= HOW TO COMPLETE THIS TASK =
Reproduce all of the data word for word.
═══
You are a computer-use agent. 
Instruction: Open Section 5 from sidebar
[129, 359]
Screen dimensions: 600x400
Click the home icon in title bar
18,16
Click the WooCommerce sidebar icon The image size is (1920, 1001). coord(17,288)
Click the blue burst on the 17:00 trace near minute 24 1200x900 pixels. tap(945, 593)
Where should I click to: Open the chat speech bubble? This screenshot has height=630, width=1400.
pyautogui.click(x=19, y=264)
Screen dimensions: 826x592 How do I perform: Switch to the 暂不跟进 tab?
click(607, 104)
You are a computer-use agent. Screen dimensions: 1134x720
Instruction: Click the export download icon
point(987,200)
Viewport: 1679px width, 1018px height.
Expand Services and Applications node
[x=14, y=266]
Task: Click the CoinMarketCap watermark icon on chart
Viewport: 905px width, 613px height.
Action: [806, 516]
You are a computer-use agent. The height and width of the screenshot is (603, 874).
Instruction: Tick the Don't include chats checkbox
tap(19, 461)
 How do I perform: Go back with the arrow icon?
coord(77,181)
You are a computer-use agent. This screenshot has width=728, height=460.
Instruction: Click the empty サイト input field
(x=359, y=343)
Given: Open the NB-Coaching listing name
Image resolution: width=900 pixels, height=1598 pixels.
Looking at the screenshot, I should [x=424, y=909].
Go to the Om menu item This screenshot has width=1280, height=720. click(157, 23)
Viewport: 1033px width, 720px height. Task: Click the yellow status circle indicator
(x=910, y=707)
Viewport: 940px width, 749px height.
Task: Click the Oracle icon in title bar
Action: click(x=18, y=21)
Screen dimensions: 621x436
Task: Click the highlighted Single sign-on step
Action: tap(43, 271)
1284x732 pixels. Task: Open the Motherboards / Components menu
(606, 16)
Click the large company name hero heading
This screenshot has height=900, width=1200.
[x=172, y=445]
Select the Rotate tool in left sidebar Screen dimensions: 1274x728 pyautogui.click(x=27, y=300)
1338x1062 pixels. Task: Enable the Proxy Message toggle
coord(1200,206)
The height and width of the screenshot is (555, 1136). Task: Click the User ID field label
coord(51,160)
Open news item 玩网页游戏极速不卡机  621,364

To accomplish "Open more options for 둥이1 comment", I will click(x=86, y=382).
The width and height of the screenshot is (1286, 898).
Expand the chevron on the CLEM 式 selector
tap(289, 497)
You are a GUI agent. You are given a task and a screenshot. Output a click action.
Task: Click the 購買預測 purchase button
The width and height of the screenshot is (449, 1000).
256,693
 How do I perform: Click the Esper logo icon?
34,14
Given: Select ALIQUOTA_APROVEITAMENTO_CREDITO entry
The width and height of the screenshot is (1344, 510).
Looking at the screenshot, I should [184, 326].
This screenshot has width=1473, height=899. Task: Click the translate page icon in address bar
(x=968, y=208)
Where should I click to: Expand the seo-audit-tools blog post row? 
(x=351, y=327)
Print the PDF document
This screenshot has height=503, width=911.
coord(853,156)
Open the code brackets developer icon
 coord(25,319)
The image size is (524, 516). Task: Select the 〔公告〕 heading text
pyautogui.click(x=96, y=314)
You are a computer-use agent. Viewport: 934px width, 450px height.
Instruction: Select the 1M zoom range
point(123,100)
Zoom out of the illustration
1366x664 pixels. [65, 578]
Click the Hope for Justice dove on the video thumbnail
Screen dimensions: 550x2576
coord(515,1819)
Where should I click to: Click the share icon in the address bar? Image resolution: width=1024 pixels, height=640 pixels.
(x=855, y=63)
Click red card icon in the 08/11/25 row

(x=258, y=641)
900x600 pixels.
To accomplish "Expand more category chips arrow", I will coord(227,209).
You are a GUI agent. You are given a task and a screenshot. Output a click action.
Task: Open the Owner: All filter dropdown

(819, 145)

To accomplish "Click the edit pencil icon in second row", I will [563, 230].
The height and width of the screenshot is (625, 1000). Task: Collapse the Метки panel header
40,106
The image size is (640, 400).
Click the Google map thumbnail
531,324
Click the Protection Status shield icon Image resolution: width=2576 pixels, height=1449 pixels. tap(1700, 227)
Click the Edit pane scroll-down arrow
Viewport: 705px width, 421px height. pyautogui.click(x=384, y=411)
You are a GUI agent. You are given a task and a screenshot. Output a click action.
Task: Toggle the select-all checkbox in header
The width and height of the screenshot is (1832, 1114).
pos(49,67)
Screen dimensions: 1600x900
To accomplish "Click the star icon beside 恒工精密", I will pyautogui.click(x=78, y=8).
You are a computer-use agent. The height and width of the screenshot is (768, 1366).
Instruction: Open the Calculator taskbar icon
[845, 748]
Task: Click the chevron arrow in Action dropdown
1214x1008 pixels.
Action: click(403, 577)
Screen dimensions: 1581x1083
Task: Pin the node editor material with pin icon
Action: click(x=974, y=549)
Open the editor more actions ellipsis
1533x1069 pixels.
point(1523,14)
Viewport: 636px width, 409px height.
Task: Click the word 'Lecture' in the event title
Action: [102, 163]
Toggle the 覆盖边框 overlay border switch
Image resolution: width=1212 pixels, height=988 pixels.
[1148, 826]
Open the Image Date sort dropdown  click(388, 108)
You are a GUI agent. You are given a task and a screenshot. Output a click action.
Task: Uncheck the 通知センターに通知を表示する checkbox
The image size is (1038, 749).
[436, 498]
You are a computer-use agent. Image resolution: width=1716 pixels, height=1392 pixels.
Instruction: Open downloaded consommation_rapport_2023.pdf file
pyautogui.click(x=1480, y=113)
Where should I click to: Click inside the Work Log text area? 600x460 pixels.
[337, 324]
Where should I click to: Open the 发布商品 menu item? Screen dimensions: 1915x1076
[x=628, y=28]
═══
= WORKED SOLUTION =
You are a computer-use agent. 
Instruction: Open Section 5 from sidebar
[129, 359]
Screen dimensions: 600x400
Click the home icon in title bar
18,16
Click the WooCommerce sidebar icon The image size is (1920, 1001). coord(17,288)
Click the blue burst on the 17:00 trace near minute 24 1200x900 pixels. tap(945, 593)
Where should I click to: Open the chat speech bubble? This screenshot has height=630, width=1400.
pyautogui.click(x=19, y=264)
Screen dimensions: 826x592 How do I perform: Switch to the 暂不跟进 tab?
click(607, 104)
You are a computer-use agent. Screen dimensions: 1134x720
Instruction: Click the export download icon
point(987,200)
Viewport: 1679px width, 1018px height.
Expand Services and Applications node
[x=14, y=266]
Task: Click the CoinMarketCap watermark icon on chart
Viewport: 905px width, 613px height.
Action: [806, 516]
You are a computer-use agent. The height and width of the screenshot is (603, 874).
Instruction: Tick the Don't include chats checkbox
tap(19, 461)
 How do I perform: Go back with the arrow icon?
coord(77,181)
You are a computer-use agent. This screenshot has width=728, height=460.
Instruction: Click the empty サイト input field
(x=359, y=343)
Given: Open the NB-Coaching listing name
Image resolution: width=900 pixels, height=1598 pixels.
Looking at the screenshot, I should [x=424, y=909].
Go to the Om menu item This screenshot has width=1280, height=720. click(157, 23)
Viewport: 1033px width, 720px height. Task: Click the yellow status circle indicator
(x=910, y=707)
Viewport: 940px width, 749px height.
Task: Click the Oracle icon in title bar
Action: click(x=18, y=21)
Screen dimensions: 621x436
Task: Click the highlighted Single sign-on step
Action: tap(43, 271)
1284x732 pixels. Task: Open the Motherboards / Components menu
(606, 16)
Click the large company name hero heading
This screenshot has height=900, width=1200.
[x=172, y=445]
Select the Rotate tool in left sidebar Screen dimensions: 1274x728 pyautogui.click(x=27, y=300)
1338x1062 pixels. Task: Enable the Proxy Message toggle
coord(1200,206)
The height and width of the screenshot is (555, 1136). Task: Click the User ID field label
coord(51,160)
Open news item 玩网页游戏极速不卡机  621,364

To accomplish "Open more options for 둥이1 comment", I will click(x=86, y=382).
The width and height of the screenshot is (1286, 898).
Expand the chevron on the CLEM 式 selector
tap(289, 497)
You are a GUI agent. You are given a task and a screenshot. Output a click action.
Task: Click the 購買預測 purchase button
The width and height of the screenshot is (449, 1000).
256,693
 How do I perform: Click the Esper logo icon?
34,14
Given: Select ALIQUOTA_APROVEITAMENTO_CREDITO entry
The width and height of the screenshot is (1344, 510).
Looking at the screenshot, I should [184, 326].
This screenshot has width=1473, height=899. Task: Click the translate page icon in address bar
(x=968, y=208)
Where should I click to: Expand the seo-audit-tools blog post row? 
(x=351, y=327)
Print the PDF document
This screenshot has height=503, width=911.
coord(853,156)
Open the code brackets developer icon
 coord(25,319)
The image size is (524, 516). Task: Select the 〔公告〕 heading text
pyautogui.click(x=96, y=314)
You are a computer-use agent. Viewport: 934px width, 450px height.
Instruction: Select the 1M zoom range
point(123,100)
Zoom out of the illustration
1366x664 pixels. [65, 578]
Click the Hope for Justice dove on the video thumbnail
Screen dimensions: 550x2576
coord(515,1819)
Where should I click to: Click the share icon in the address bar? Image resolution: width=1024 pixels, height=640 pixels.
(x=855, y=63)
Click red card icon in the 08/11/25 row

(x=258, y=641)
900x600 pixels.
To accomplish "Expand more category chips arrow", I will coord(227,209).
You are a GUI agent. You are given a task and a screenshot. Output a click action.
Task: Open the Owner: All filter dropdown

(819, 145)

To accomplish "Click the edit pencil icon in second row", I will [563, 230].
The height and width of the screenshot is (625, 1000). Task: Collapse the Метки panel header
40,106
The image size is (640, 400).
Click the Google map thumbnail
531,324
Click the Protection Status shield icon Image resolution: width=2576 pixels, height=1449 pixels. tap(1700, 227)
Click the Edit pane scroll-down arrow
Viewport: 705px width, 421px height. pyautogui.click(x=384, y=411)
You are a GUI agent. You are given a task and a screenshot. Output a click action.
Task: Toggle the select-all checkbox in header
The width and height of the screenshot is (1832, 1114).
pos(49,67)
Screen dimensions: 1600x900
To accomplish "Click the star icon beside 恒工精密", I will pyautogui.click(x=78, y=8).
You are a computer-use agent. The height and width of the screenshot is (768, 1366).
Instruction: Open the Calculator taskbar icon
[845, 748]
Task: Click the chevron arrow in Action dropdown
1214x1008 pixels.
Action: click(403, 577)
Screen dimensions: 1581x1083
Task: Pin the node editor material with pin icon
Action: click(x=974, y=549)
Open the editor more actions ellipsis
1533x1069 pixels.
point(1523,14)
Viewport: 636px width, 409px height.
Task: Click the word 'Lecture' in the event title
Action: [102, 163]
Toggle the 覆盖边框 overlay border switch
Image resolution: width=1212 pixels, height=988 pixels.
[1148, 826]
Open the Image Date sort dropdown  click(388, 108)
You are a GUI agent. You are given a task and a screenshot. Output a click action.
Task: Uncheck the 通知センターに通知を表示する checkbox
The image size is (1038, 749).
[436, 498]
You are a computer-use agent. Image resolution: width=1716 pixels, height=1392 pixels.
Instruction: Open downloaded consommation_rapport_2023.pdf file
pyautogui.click(x=1480, y=113)
Where should I click to: Click inside the Work Log text area? 600x460 pixels.
[337, 324]
Where should I click to: Open the 发布商品 menu item? Screen dimensions: 1915x1076
[x=628, y=28]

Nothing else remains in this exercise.